И когда я смотрел на нее, мне вдруг показалось, что, подобно вчерашним гусеницам, она заметила меня; выбравшись из опутывавшей ее паутины, она сползла вниз по мраморной ноге Амура, и, извиваясь, подобно змее, поплыла по направлению ко мне. Она передвигалась с необычайной скоростью (тот факт, что гусеницы умеют плавать, был для меня новостью), и спустя несколько мгновений уже ползла вверх по мраморному бортику бассейна.
В этот момент к нам подошел Инглис.
- Смотри-ка, это же наша старая знакомая, Cancer Inglisensis, - воскликнул он, увидав создание. - Как она ужасно спешит!
Мы стояли совсем рядом на дорожке, и гусеница, оказавшись в каком-то ярде от нас, остановилась и начала покачиваться, как будто сомневаясь, в каком направлении ей двигаться. Потом, кажется, она приняла решение и подползла к ботинку Инглиса.
- Я ей нравлюсь больше, - сказал тот. - Но я вовсе не уверен, что она нравится мне. И раз уж она не тонет, думаю, мне стоит...

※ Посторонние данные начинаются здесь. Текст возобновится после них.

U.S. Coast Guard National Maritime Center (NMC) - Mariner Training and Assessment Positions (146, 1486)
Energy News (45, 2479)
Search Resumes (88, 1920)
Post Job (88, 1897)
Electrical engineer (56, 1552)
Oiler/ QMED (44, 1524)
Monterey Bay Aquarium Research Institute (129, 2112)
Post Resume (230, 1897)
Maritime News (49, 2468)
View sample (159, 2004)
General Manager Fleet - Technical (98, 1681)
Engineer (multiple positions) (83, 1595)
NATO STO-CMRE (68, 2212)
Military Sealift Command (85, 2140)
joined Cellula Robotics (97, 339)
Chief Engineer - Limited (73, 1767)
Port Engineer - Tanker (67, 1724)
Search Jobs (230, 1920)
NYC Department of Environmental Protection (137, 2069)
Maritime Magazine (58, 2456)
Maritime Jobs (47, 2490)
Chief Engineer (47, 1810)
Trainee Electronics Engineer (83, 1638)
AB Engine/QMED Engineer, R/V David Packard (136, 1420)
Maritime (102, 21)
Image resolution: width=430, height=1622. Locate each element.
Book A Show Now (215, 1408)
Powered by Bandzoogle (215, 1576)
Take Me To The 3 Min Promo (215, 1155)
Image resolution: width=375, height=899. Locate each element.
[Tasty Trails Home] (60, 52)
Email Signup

И он стряхнул гусеницу с ботинка на гравий и раздавил ее.
***
После полудня воздух стал тяжелеть - с юга, без сомнения, надвигался сирокко. В эту ночь я снова поднялся к себе, чувствуя сильную сонливость, но, несмотря на мою, так сказать, дремоту, у меня была уверенность сильнее, чем прежде, что в доме происходит нечто странное, что близится нечто угрожающее. Но я тут же уснул, а потом, не знаю, как скоро, вновь пробудился - или мне показалось так во сне - с ощущением, что мне нужно немедленно подняться, или будет слишком поздно. Какое-то время (бодрствуя или во сне) я лежал, борясь со страхом, убеждая себя, что стал жертвой собственных нервов, расстроенных сирокко и тому подобным, и в то же время другой частью сознания вполне ясно осознавая, что каждый момент промедления добавлял опасности. В конце концов, второе чувство стало непреодолимым, я надел халат и штаны и вышел из своей комнаты на площадку. И тут же понял, что уже протянул слишком долго, и теперь было поздно.

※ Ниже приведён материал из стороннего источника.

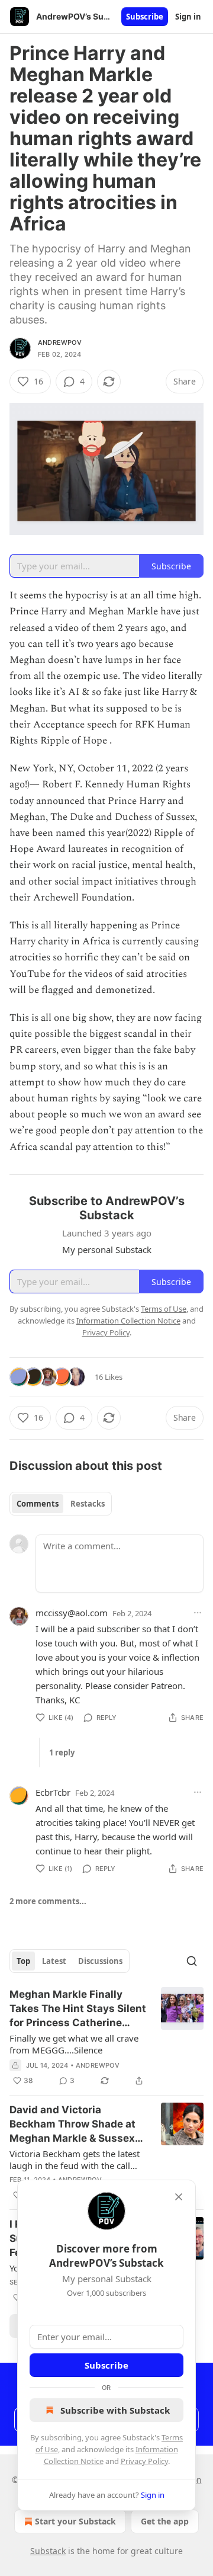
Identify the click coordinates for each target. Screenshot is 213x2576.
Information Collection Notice (128, 1320)
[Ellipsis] (197, 1612)
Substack (48, 2550)
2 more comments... (47, 1901)
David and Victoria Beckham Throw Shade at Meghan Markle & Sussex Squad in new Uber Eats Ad (76, 2124)
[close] (178, 2196)
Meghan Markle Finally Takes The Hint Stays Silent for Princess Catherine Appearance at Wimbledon (77, 2009)
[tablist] (60, 1504)
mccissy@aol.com (72, 1613)
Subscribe (144, 16)
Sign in (188, 16)
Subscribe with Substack (115, 2410)
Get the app (165, 2521)
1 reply (62, 1752)
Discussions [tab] (100, 1961)
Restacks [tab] (87, 1503)
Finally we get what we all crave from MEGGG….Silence (73, 2044)
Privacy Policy (144, 2461)
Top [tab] (23, 1961)
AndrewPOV (60, 342)
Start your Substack (75, 2521)
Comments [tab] (38, 1503)
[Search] (192, 1961)
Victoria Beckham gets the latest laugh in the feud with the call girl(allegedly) (74, 2159)
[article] (106, 2037)
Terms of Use (163, 1308)
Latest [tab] (54, 1961)
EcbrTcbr (53, 1792)
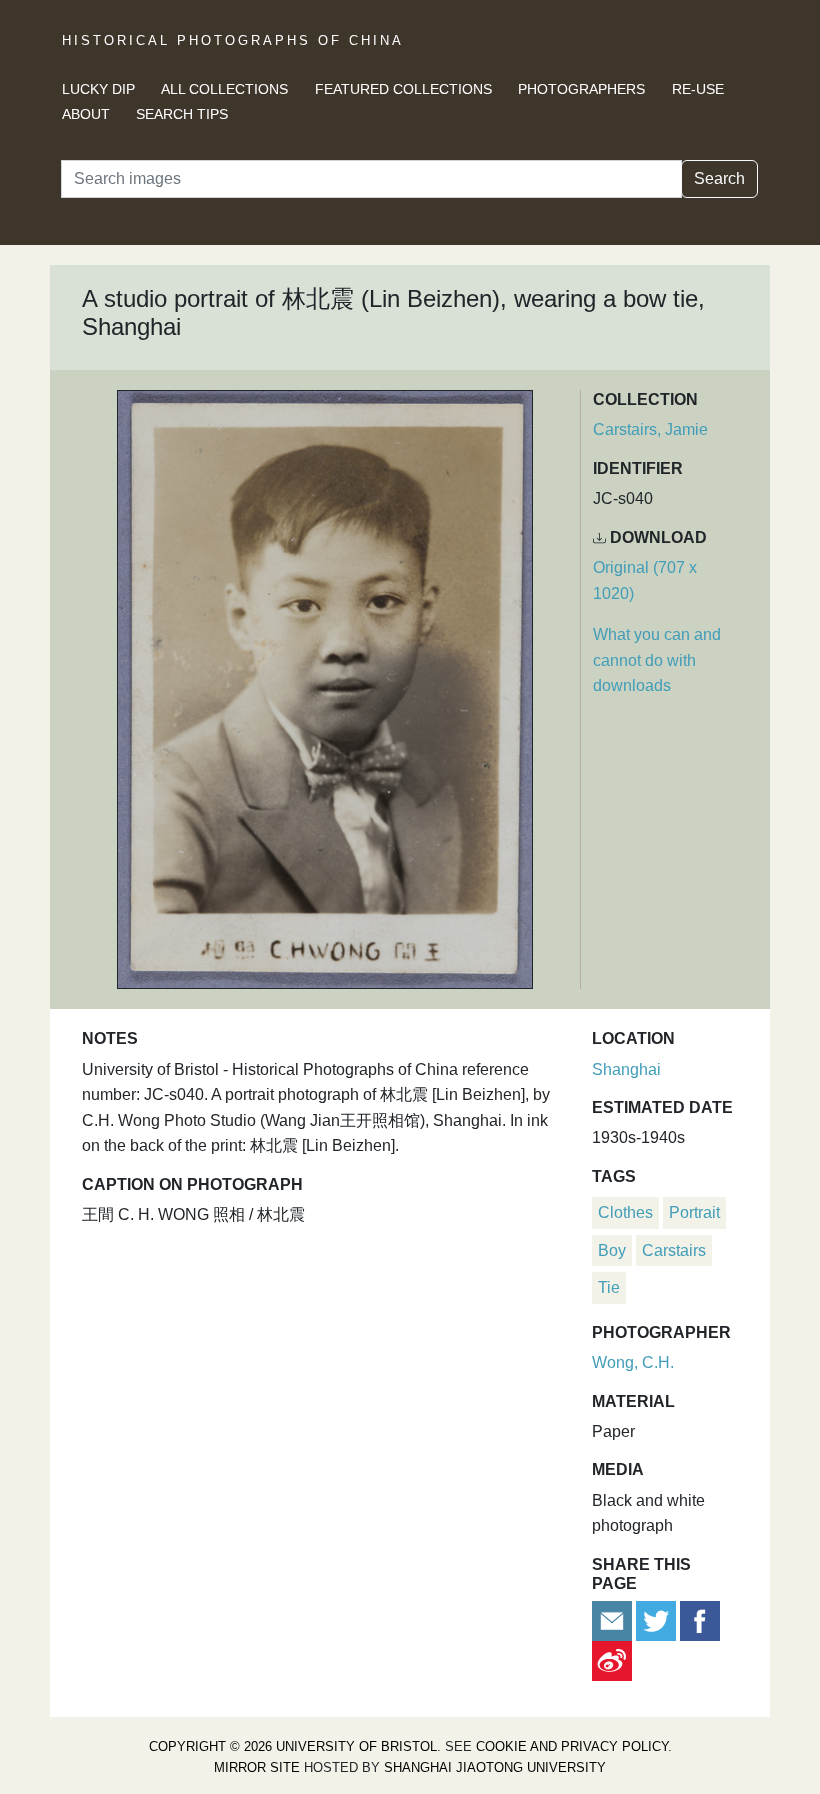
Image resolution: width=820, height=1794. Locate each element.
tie (609, 1287)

Вся площадка этажом ниже скрылась под массой гусениц. Двойные двери в гостиную, из которой можно было попасть в спальню, где я видел их прошлой ночью, были закрыты, но гусеницы просачивались через щель под ней и одна за другой проникали сквозь замочную скважину, сначала вытягиваясь чуть ли не до толщины волоса, и снова утолщаясь на выходе. Некоторые, как будто исследуя, тыкались в ступени, ведущие к комнате Инглиса, другие карабкались на первую ступеньку лестницы, на вершине которой стоял я. Площадка была полностью покрыта сероватыми телами, я был отрезан от выхода. Леденящий ужас, какой я не смог бы описать никакими словами, сковал меня.